Red Valerian, aka:
Jupiter's Beard, Sweet Mary,
Pretty Betsy, Delicate Bess,
or Sweet Setywall
"Flowers I would bring
if flowers could make thee fairer."
-Aubrey Thomas De Vere
Ages ago when I worked in the University of Washington Hospital, I would take a bag lunch with me to the Medicinal Garden, which by rights should be famous but was almost always completely devoid of any persons other than myself. In that garden is an old patch of Red Valerian (Centranthus ruber).
Granny Artemis & I planted a start of Red Valerian out on the street in 2002. This is a somewhat harsh xeriscape sun-garden, so the little plant took some while becoming a large clump, & was not substantial until 2005, plus a couple little seedlings nearby. Since then, as of 2009, there is red valerian popping up all over, it self-seeds so easily, though not so that I'd call it aggressive.
The specific cultivar that we have is 'Coccineus,' probably the reddest of the reds (there are also pink & white varieties). Supposedly 'Coccineus' is only about three feet tall but our young plant in its first year sprang up to a gawky four & a half feet, striving to get above the Japanese Barberry bush into full sunlight, bursting forth with brilliant rich red flowers amidst the purple barberry leaves.
In 2009 I finally removed the barberries in favor of a more extensive perennial garden, but it's nice to have for memory's sake a few portraits of Red Valerian against Red Barberry. So for that year the Red Valerian didn't stretch itself quite so tall as it had plenty of sun top to bottom.
Its first year, it was in full bloom in July 2002. In early August of its first year I removed the fluffy seeds before the wind could carry them to parts unknown & I buried them around the foot of the lanky tall start, & trimmed it to a more normal height. In September & in October, it rebloomed in even greater glory. Deadheading encourages rebloom & in warmer areas it can be encouraged to keep blooming until November. In some years that followed, however, I neglected to deadhead, & once it has expended a lot of energy producing fluffy seeds, it doesn't rebloom as powerfully or as long.

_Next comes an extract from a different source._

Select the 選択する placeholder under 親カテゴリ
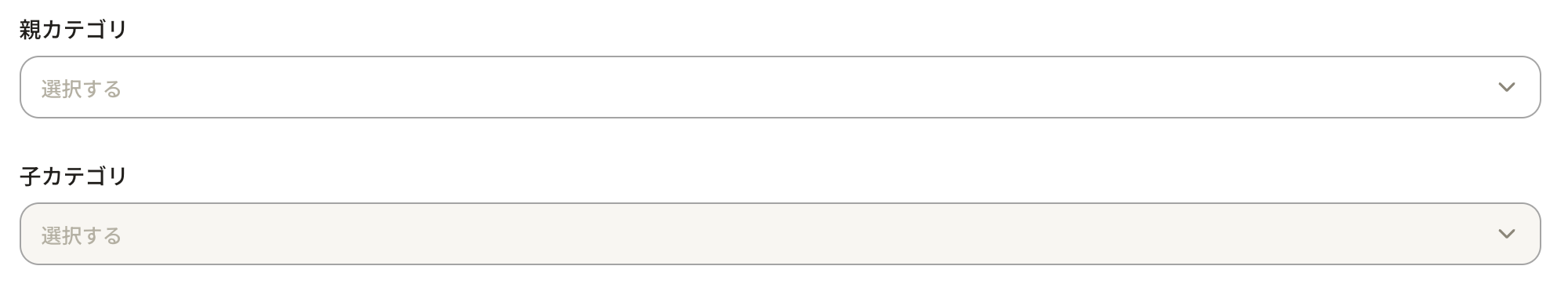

The following year it began blooming sooner. It was in full bloom by early June. As the clump aged & toughened, it would not be unusual for it to bloom starting late April or in May, & from 2004 up to today, it is most powerfully abloom in May.
In 2004, a seedlings from the year before sprang up to four feet tall & bloomed ahead of the main patch, in May; its flower is shown in the third photo. In 2005 it was tepidly abloom in April & in full sway by May (shown in the second photo). So now the old clump seems truly everblooming from late April to October or later, if assisted by deadheading through the year whenever it seems to be about to stop.
The other type of Valerian commonly sold medicinally is Valeriana officinalis, the root of which is a potent tranquilizer & an old midwife drug for inducing abortion. Red Valerian is not so potent (nor as risky), so is not as well-famed for medicinal properties.
Several websites repeat almost word for word that Red Valerian has no medicinal value, & perhaps it doesn't since many plants used medicinally are indeed worthless for the sundry things allegedly to be cured. Nevertheless, & most assuredly, Red Valerian has been used as a folk remedy in southern Europe from time immemorial.
The flowers, young shoots, roots, & soft young leaves are a folk remedy for cold, flu, or cough, even though almost certainly ineffective. As an edible plant only the young leaves are soft enough to be pallatable raw for salads, but more of the leaves can be useful dried & broken to bits to add to soups. Red Valerian roots, which for an old clump can be deep & thick & large, are also used in soups.
Red Valerian is native of the Mediterranean region, ie., Portugal, Italy, northern Africa, into Asia minor. It self-seeds rather too reliably & can in some places be invasive; indeed, we got them started in our garden from a single seedling that erupted in a friend's garden & which she dug up & gave to us.
Highly adaptable, it's a common garden escapee & can be spotted in harsh urban environments where it springs up as a volunteer, & has naturalized in California. It hasn't proven invasive on Puget Sound because when it escapes from gardens it all too soon finds its wild spread restricted by wet surrounding lands which it dislikes.
It needs regular watering in well-draining soil its first year, after which it's highly drought-tolerant, hence suitable for a low-maintanence roadside sun-garden. It is intolerant of overwatering. Even so, an exceedingly droughtly summer can exhaust it & cause a premature die-back, so it's not something you'd want to water never.